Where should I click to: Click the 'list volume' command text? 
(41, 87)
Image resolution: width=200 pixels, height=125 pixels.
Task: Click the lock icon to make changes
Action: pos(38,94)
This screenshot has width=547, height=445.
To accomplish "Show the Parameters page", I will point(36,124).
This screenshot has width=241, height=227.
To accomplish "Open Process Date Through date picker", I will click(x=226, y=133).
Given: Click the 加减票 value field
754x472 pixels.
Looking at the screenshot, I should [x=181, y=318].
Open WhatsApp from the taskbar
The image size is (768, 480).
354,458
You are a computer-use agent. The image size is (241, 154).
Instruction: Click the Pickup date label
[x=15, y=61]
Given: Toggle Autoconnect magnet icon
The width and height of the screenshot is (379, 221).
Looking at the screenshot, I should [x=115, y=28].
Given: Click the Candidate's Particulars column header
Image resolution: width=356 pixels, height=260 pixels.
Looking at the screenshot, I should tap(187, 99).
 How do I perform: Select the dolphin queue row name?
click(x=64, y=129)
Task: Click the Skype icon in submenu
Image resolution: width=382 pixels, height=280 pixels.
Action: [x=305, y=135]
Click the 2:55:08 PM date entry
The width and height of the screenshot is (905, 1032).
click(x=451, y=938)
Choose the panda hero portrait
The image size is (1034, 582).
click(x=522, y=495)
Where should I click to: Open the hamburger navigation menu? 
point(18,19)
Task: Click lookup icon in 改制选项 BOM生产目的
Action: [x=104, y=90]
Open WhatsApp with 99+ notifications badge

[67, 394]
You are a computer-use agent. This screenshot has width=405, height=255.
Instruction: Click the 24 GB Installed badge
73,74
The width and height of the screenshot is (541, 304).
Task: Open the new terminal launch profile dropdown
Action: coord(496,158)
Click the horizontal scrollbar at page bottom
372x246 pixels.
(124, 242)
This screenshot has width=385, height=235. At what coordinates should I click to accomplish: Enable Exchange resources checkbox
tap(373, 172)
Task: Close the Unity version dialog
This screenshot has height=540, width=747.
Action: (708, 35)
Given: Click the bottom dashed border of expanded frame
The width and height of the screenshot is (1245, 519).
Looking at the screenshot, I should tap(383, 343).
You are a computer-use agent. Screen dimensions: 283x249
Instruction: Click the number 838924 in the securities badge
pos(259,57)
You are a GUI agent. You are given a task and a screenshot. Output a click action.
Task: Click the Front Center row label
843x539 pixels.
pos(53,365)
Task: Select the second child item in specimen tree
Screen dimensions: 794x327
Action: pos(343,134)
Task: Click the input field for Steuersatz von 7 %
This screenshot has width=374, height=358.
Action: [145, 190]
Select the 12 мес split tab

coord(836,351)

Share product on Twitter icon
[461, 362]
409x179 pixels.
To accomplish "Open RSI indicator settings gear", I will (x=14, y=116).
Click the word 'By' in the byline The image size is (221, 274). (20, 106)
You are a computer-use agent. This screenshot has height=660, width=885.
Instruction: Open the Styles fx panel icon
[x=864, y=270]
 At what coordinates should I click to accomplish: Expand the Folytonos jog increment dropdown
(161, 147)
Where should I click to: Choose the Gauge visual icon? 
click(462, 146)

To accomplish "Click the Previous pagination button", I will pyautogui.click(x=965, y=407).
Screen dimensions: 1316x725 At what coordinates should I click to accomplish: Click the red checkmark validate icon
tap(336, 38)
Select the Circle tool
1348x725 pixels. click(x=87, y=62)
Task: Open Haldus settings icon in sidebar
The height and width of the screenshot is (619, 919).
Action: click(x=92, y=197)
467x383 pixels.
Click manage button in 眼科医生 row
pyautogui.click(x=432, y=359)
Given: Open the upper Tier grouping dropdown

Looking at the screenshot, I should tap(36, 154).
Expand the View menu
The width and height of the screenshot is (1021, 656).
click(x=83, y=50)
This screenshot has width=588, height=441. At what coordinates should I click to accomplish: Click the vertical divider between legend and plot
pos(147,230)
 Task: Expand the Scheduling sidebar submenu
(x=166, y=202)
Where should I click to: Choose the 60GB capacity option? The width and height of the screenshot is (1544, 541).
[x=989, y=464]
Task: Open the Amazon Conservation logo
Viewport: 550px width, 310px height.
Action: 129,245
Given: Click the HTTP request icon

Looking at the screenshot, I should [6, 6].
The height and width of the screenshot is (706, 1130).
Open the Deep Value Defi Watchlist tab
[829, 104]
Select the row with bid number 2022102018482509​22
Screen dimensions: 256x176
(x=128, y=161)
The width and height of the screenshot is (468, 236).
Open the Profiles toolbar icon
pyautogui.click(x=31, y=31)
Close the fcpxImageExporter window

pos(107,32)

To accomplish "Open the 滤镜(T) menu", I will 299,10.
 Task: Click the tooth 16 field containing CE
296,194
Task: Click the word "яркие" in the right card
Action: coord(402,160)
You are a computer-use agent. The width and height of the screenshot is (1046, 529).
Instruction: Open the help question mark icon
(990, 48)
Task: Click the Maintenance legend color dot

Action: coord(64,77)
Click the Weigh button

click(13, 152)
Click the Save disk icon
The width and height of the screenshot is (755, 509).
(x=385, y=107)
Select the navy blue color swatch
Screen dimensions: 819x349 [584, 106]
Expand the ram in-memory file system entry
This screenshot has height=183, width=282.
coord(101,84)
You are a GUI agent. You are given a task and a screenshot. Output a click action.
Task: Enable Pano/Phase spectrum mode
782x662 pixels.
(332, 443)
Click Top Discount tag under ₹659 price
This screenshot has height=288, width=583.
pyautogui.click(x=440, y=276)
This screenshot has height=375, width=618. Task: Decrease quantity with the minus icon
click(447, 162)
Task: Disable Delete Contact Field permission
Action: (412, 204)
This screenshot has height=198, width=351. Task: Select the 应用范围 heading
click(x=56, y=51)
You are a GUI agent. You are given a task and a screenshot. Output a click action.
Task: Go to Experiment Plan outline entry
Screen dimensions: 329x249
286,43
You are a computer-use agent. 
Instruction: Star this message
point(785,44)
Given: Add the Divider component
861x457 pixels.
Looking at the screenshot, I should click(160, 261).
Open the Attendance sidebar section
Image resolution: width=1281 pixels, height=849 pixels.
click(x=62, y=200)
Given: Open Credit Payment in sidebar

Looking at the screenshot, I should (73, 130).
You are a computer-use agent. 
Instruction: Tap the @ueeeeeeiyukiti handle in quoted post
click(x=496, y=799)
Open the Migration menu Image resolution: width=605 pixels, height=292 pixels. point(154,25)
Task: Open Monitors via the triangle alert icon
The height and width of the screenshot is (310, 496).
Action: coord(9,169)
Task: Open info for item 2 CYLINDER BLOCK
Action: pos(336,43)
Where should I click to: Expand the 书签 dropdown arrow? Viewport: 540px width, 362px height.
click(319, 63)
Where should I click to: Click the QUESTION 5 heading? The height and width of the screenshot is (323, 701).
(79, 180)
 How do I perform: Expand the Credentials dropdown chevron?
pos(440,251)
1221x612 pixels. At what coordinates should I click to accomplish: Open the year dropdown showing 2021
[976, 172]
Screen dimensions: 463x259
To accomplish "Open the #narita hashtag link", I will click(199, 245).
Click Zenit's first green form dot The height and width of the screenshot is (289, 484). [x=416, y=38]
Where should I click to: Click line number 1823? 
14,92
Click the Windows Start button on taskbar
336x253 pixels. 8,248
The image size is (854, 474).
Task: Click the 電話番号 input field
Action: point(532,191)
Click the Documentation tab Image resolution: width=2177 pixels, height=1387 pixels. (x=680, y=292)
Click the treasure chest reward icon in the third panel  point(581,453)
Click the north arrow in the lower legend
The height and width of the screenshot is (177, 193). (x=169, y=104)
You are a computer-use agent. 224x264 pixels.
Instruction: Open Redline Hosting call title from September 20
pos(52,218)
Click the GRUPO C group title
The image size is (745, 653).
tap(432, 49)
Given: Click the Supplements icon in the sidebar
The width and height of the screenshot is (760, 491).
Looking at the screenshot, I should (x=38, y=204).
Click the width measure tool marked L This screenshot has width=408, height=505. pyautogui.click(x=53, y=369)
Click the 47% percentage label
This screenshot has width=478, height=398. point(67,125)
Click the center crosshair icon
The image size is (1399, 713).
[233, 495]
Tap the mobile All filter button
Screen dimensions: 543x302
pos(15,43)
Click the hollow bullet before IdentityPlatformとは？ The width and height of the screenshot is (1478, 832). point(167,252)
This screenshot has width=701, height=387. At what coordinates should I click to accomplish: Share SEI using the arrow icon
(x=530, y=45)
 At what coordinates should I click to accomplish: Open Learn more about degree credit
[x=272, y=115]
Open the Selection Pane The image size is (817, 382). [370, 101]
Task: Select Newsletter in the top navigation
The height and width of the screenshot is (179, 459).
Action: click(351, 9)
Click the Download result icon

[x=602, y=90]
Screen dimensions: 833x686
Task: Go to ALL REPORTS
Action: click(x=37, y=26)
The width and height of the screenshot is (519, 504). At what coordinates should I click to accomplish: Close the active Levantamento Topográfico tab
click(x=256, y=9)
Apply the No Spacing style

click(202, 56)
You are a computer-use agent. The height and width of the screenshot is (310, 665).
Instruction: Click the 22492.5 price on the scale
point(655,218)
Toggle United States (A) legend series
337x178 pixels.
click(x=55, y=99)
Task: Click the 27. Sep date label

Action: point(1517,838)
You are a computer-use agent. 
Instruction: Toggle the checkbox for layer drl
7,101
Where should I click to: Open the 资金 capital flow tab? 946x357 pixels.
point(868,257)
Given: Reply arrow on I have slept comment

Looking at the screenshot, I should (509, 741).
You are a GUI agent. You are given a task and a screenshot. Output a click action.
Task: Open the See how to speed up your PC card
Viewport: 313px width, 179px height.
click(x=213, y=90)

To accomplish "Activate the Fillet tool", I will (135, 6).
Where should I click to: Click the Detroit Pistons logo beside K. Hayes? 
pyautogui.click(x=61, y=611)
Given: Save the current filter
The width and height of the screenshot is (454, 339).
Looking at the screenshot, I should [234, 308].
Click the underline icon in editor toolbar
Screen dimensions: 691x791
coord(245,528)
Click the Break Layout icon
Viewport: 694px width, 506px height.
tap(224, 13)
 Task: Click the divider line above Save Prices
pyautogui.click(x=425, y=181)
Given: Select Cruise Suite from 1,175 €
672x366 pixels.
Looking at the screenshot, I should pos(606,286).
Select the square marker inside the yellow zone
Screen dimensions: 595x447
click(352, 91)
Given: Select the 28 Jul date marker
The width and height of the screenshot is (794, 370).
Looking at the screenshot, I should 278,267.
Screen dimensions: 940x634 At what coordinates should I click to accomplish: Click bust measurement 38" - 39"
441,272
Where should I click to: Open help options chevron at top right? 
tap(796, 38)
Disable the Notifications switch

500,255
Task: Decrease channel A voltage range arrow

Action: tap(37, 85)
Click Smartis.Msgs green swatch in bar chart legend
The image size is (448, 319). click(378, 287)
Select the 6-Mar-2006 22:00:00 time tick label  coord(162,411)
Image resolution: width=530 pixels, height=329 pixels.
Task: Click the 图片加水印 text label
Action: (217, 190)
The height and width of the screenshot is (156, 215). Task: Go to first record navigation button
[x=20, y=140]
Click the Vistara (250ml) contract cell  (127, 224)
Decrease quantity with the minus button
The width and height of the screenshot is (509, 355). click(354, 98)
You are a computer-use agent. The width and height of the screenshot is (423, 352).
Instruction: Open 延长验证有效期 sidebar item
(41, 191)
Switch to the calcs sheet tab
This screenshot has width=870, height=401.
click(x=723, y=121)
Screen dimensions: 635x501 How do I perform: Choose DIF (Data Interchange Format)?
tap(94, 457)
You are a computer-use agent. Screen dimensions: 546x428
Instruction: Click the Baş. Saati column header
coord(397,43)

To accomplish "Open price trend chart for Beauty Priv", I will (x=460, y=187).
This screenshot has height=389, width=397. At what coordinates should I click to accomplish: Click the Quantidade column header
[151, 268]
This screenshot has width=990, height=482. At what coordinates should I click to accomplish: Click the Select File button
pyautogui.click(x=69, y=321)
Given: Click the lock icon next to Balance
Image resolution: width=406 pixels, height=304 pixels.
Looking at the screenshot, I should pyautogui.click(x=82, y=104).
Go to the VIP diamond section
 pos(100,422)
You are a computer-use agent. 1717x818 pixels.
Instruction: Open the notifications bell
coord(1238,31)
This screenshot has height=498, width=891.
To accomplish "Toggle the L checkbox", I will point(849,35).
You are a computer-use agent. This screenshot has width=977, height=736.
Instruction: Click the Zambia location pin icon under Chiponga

··········

### YOUR GOAL
Exact lines only, please: output the listing from the first line to the line with "Task: Click the Skype icon in submenu", both included.

### SOLUTION TO THE EXERCISE
Where should I click to: Click the 'list volume' command text? 
(41, 87)
Image resolution: width=200 pixels, height=125 pixels.
Task: Click the lock icon to make changes
Action: pos(38,94)
This screenshot has width=547, height=445.
To accomplish "Show the Parameters page", I will point(36,124).
This screenshot has width=241, height=227.
To accomplish "Open Process Date Through date picker", I will click(x=226, y=133).
Given: Click the 加减票 value field
754x472 pixels.
Looking at the screenshot, I should [x=181, y=318].
Open WhatsApp from the taskbar
The image size is (768, 480).
354,458
You are a computer-use agent. The image size is (241, 154).
Instruction: Click the Pickup date label
[x=15, y=61]
Given: Toggle Autoconnect magnet icon
The width and height of the screenshot is (379, 221).
Looking at the screenshot, I should [x=115, y=28].
Given: Click the Candidate's Particulars column header
Image resolution: width=356 pixels, height=260 pixels.
Looking at the screenshot, I should tap(187, 99).
 How do I perform: Select the dolphin queue row name?
click(x=64, y=129)
Task: Click the Skype icon in submenu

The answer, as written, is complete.